Olm invites her audience to "pursue an imaginative, associative dialogue with the work," letting their own personal histories shape what they perceive. Repeated marks of colored pencil explore ideas like multiplicity and the inevitable transformation the passage of time brings. These marks appear in side-by-side drawings that seem to represent different facets of the same concept. Their titles remind me of analogies on standardized tests, puzzles to be solved.
The picture on the left side of Companion: Replacement contains large circles composed of blue and yellow dots. They resemble the images on a colorblindness test. A stream of red dots snakes from the top-left corner to the lower right. Laid out on a grid, the adjacent picture functions like a film negative. White space replaces the colorful circles, and bright yellow fills much of the empty space from the first image. The switch made me consider how some people's hearing improves as their sight wanes.
Vansen's works examine the repetitive aspects of memory. The strips of paint in her acrylic painting Rete look a bit like colored masking tape, perhaps suggesting how associations are built and reinforced in layers, through recurring messages and experiences. Some of these strips have rounded edges that are soothing to behold, while others form grids with sharp edges. Thanks to the magic of perspective, these grids sometimes seem 3-D, popping off the canvas to accost the viewer. At these moments, they remind me of small cages, the kind that hold the mind hostage when, say, an earworm pays a visit.
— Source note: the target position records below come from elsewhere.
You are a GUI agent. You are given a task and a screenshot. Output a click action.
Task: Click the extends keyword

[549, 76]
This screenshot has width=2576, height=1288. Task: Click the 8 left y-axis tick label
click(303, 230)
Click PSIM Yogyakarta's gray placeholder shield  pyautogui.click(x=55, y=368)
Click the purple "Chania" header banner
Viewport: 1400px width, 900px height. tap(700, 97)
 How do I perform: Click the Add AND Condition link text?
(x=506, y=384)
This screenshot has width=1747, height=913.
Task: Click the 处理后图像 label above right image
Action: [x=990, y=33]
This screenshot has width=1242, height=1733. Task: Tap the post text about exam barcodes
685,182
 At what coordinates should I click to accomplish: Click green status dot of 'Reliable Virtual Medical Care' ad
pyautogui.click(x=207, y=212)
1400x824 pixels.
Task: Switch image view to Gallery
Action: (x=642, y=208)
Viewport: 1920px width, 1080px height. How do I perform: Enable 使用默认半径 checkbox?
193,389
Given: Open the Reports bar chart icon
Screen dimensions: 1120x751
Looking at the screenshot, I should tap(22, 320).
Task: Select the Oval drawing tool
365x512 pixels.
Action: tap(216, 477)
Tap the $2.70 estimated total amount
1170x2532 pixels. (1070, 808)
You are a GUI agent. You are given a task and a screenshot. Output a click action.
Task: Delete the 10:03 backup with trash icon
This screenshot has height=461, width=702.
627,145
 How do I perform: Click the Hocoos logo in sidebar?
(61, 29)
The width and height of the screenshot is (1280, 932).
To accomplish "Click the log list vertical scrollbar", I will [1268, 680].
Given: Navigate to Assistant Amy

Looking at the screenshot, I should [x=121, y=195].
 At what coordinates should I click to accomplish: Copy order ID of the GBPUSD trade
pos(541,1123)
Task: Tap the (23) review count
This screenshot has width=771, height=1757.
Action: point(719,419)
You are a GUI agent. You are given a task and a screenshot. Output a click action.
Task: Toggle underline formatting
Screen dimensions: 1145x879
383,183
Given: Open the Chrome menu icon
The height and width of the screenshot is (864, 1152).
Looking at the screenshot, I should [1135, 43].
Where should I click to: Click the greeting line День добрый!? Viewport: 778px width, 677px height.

Racette presents circular paintings from her Gaia Series, which looks at how our planet is made up of complex, interrelated ecosystems and physical phenomena that create the conditions necessary for life. As she notes in her artist statement, these works can be interpreted as microscopic lenses or macroscopic images. Cybersphere Clouds demonstrates this point well. In its center is a brown sphere encircled by beams of radiant color. The beams bounce from one point to another, bursting with energy as they intersect. Taken as a whole, this piece is reminiscent of a planet with Saturn-like rings as well as a nucleus orbited by electrons. Nearby, Blue Marble showcases dark swirls that could be the deep sea viewed from a submarine window or a galaxy viewed from Dr. Who's TARDIS.